On Friday 04 February 2005 3:13 am, ben syverson wrote:

> I'm curious how the "pros" would approach an interesting system design
> problem I'm facing. I'm building a system which keeps track of user's
> movements through a collection of information (for the sake of
> argument, a Wiki). For example, if John moves from the "dinosaur" page
> to the "bird" page, the system logs it -- but only once a day per
> connection between nodes per user. That is, if Jane then travels from
> "dinosaur" to "bird," it will log it, but if "John" travels moves back
> to "dinosaur" from "bird," it won't be logged. The result is a log of
> every unique connection made by every user that day.

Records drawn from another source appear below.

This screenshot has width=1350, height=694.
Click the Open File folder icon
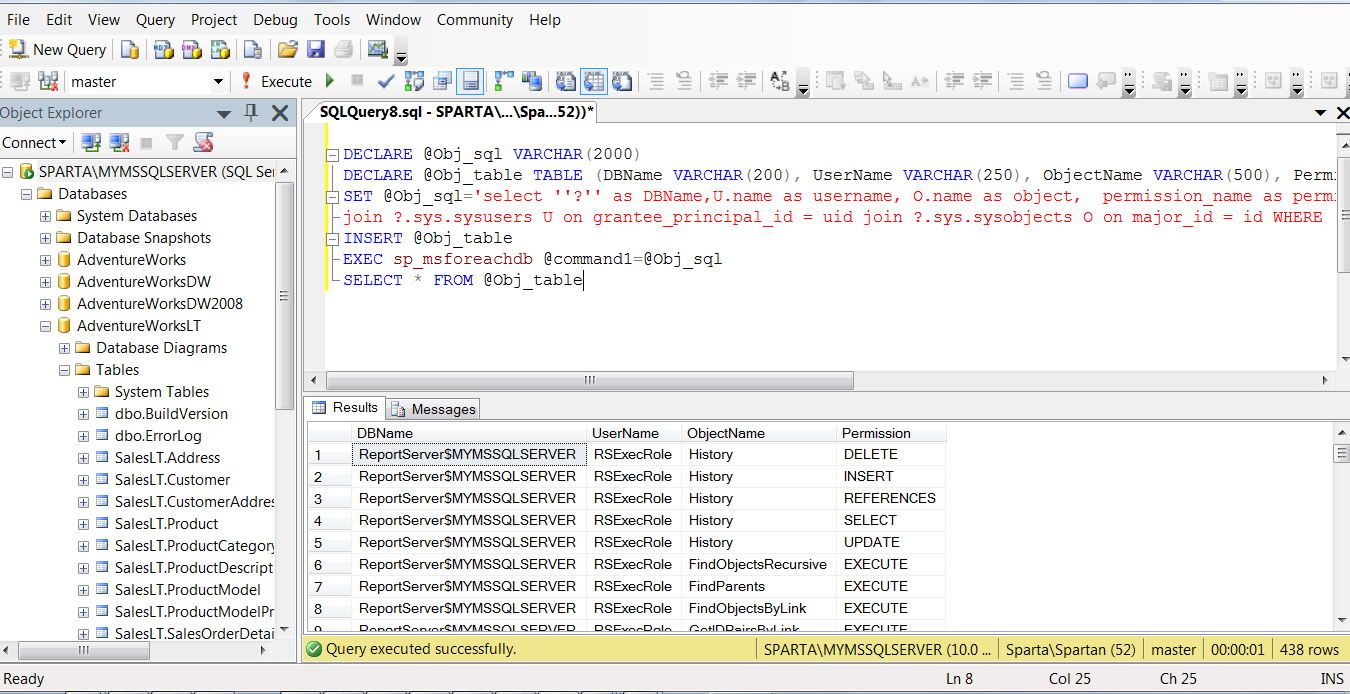coord(288,49)
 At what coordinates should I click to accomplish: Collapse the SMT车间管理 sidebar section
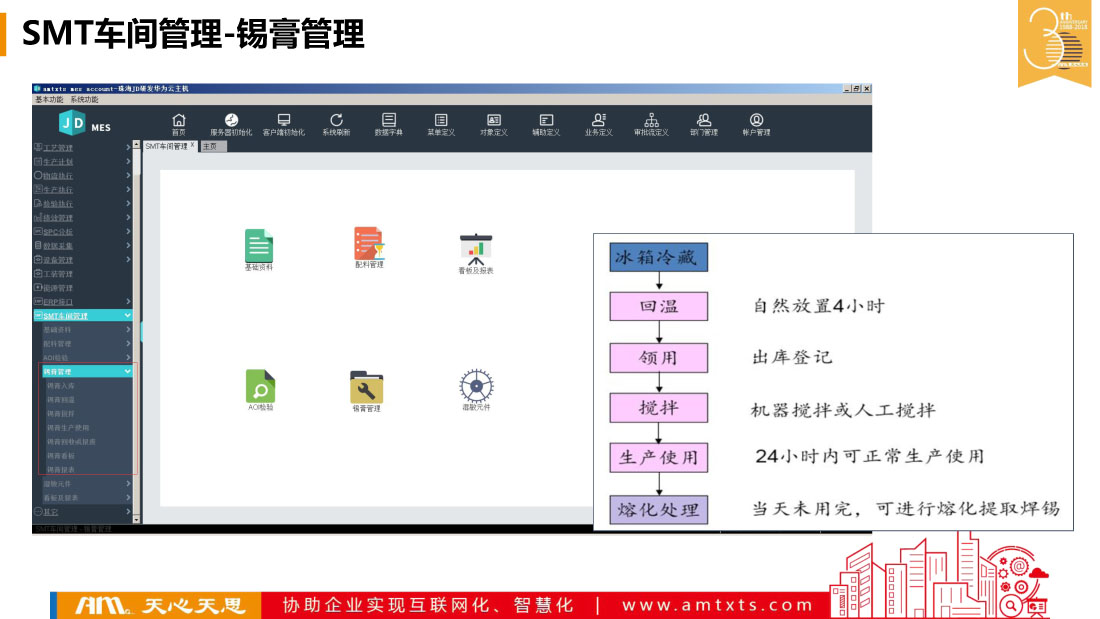point(128,316)
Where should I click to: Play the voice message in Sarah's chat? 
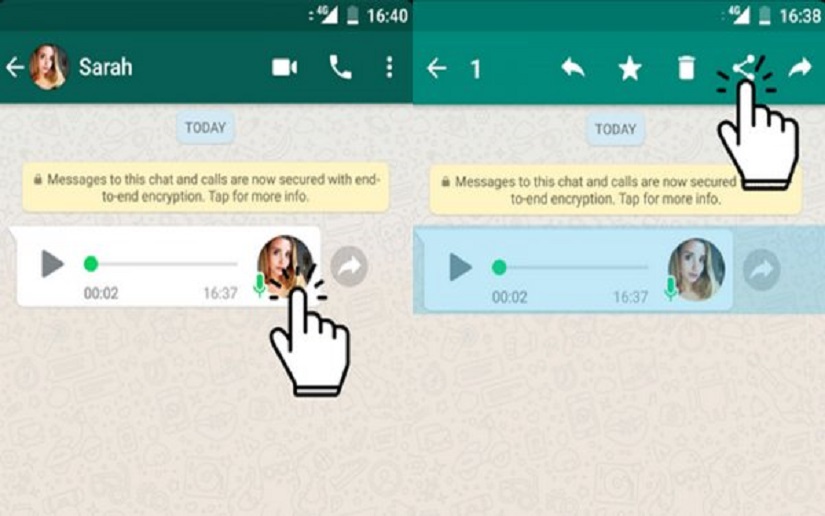coord(51,265)
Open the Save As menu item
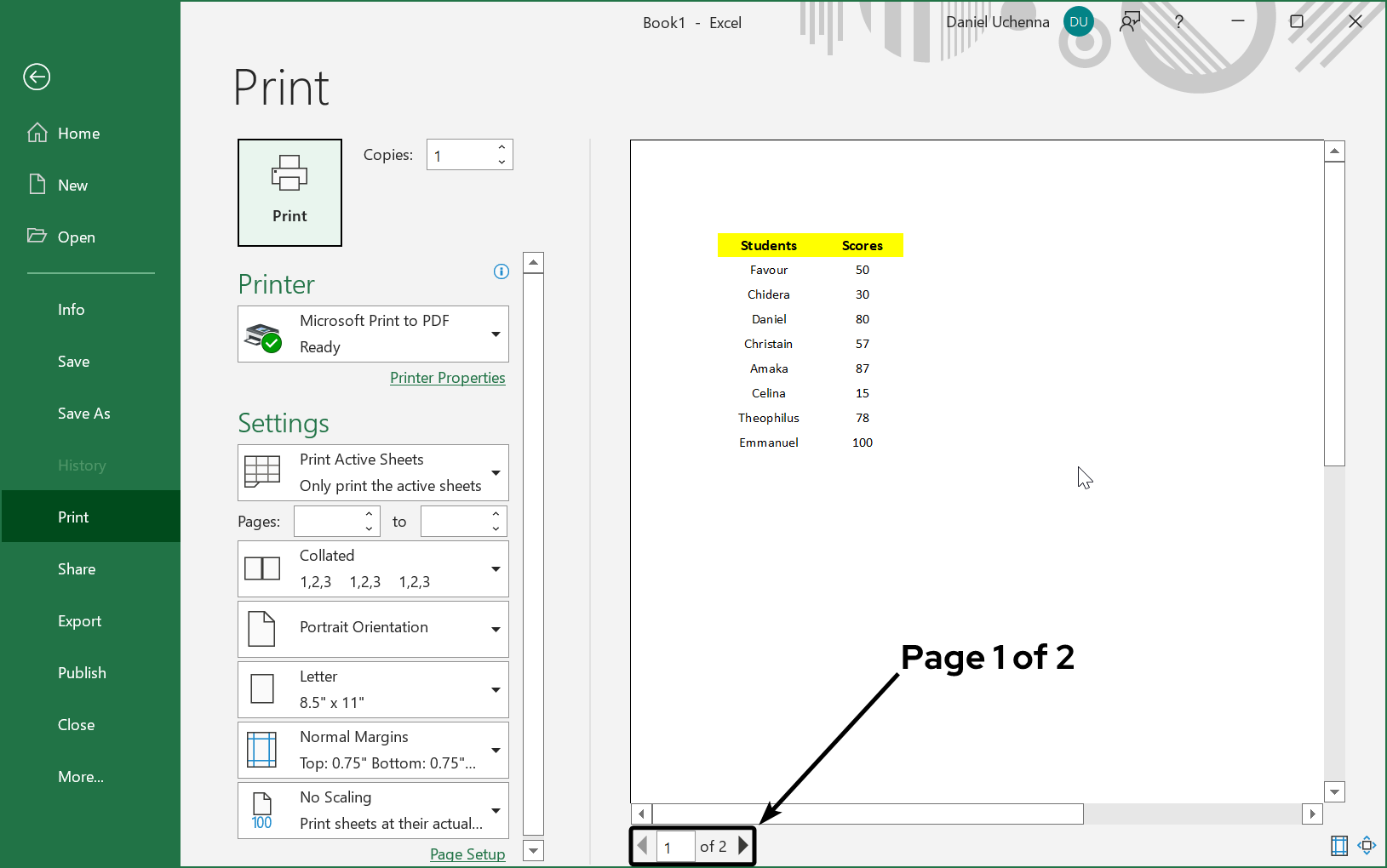Viewport: 1387px width, 868px height. click(x=83, y=414)
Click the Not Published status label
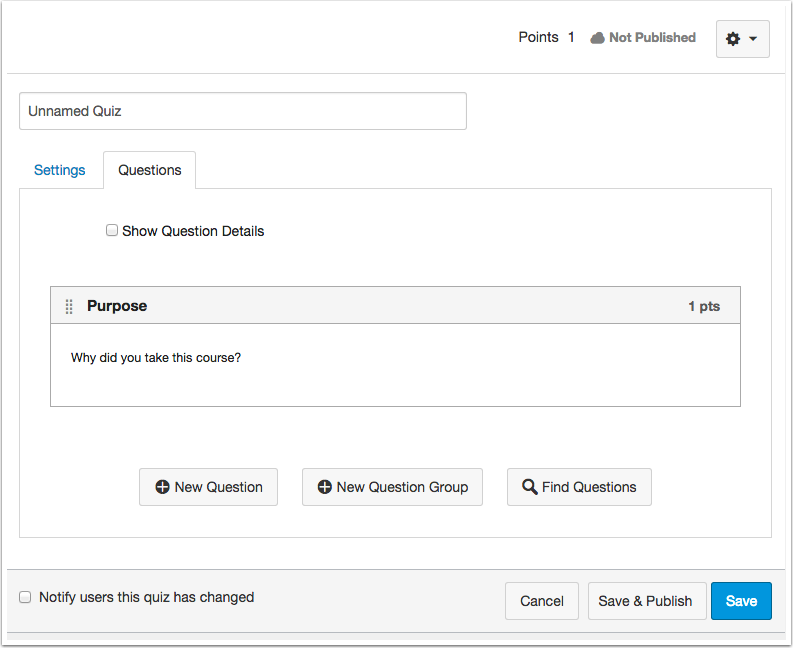 (652, 37)
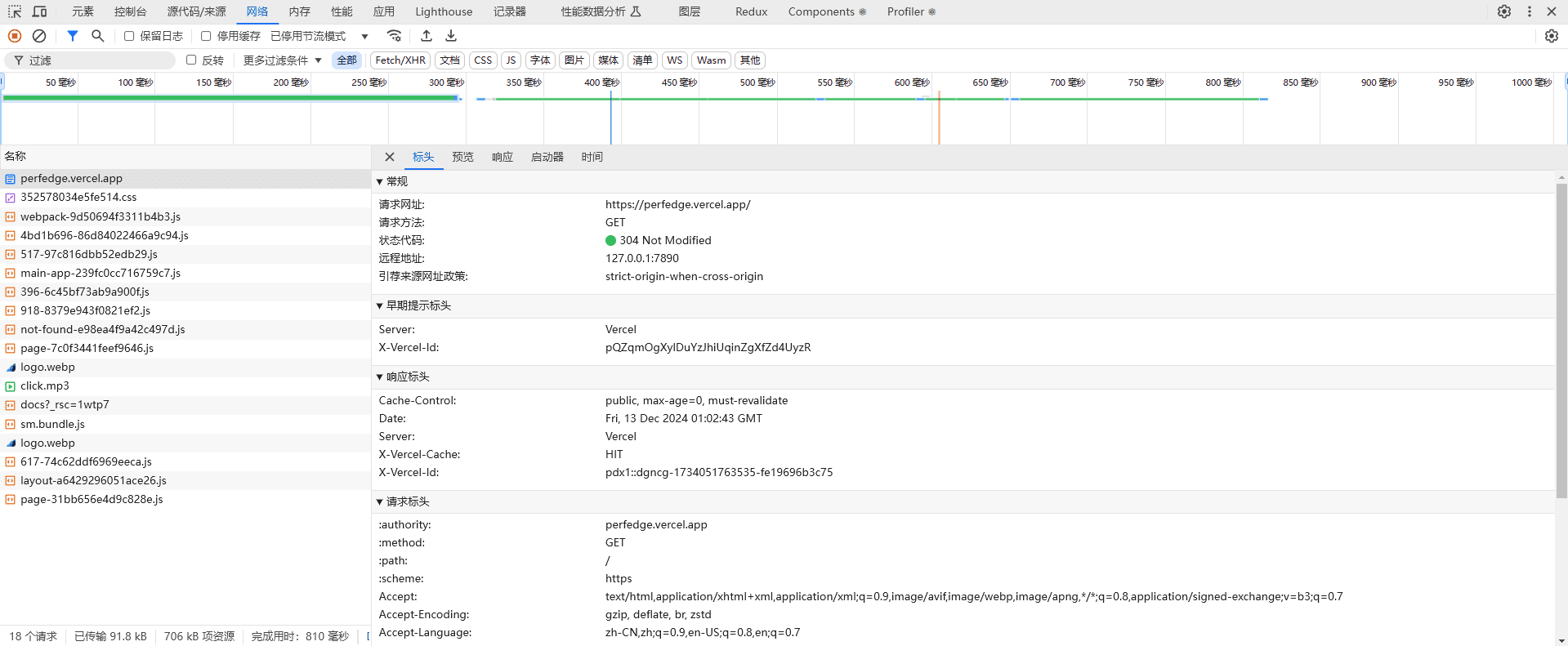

What are you doing with the data once you have it? Is there any reason that it 
needs to be 'live'? If not, you could simply add the username in a field in 
the logfile, and post-process the logs (assuming you trust the referer field 
sufficiently). That removes all the load from the webserver

> My initial thoughts on how to improve the system were to relieve
> mod_perl of having to serve the files, and instead write a perl script
> that would run daily to analyze the day's thttpd log files, and then
> update the database. However, certain factors (including the need to
> store user data in cookies, which have to be checked against MySQL)
> make this impossible.

Why does storing user data in cookies prevent you from logging enough to 
identify the user again later? Or are you storing something you need to 
reconstruct the trace that you can't get otherwise?

-- 
"Debugging is twice as hard as writing the code in the first place.
 Therefore, if you write the code as cleverly as possible, you are,
 by definition, not smart enough to debug it."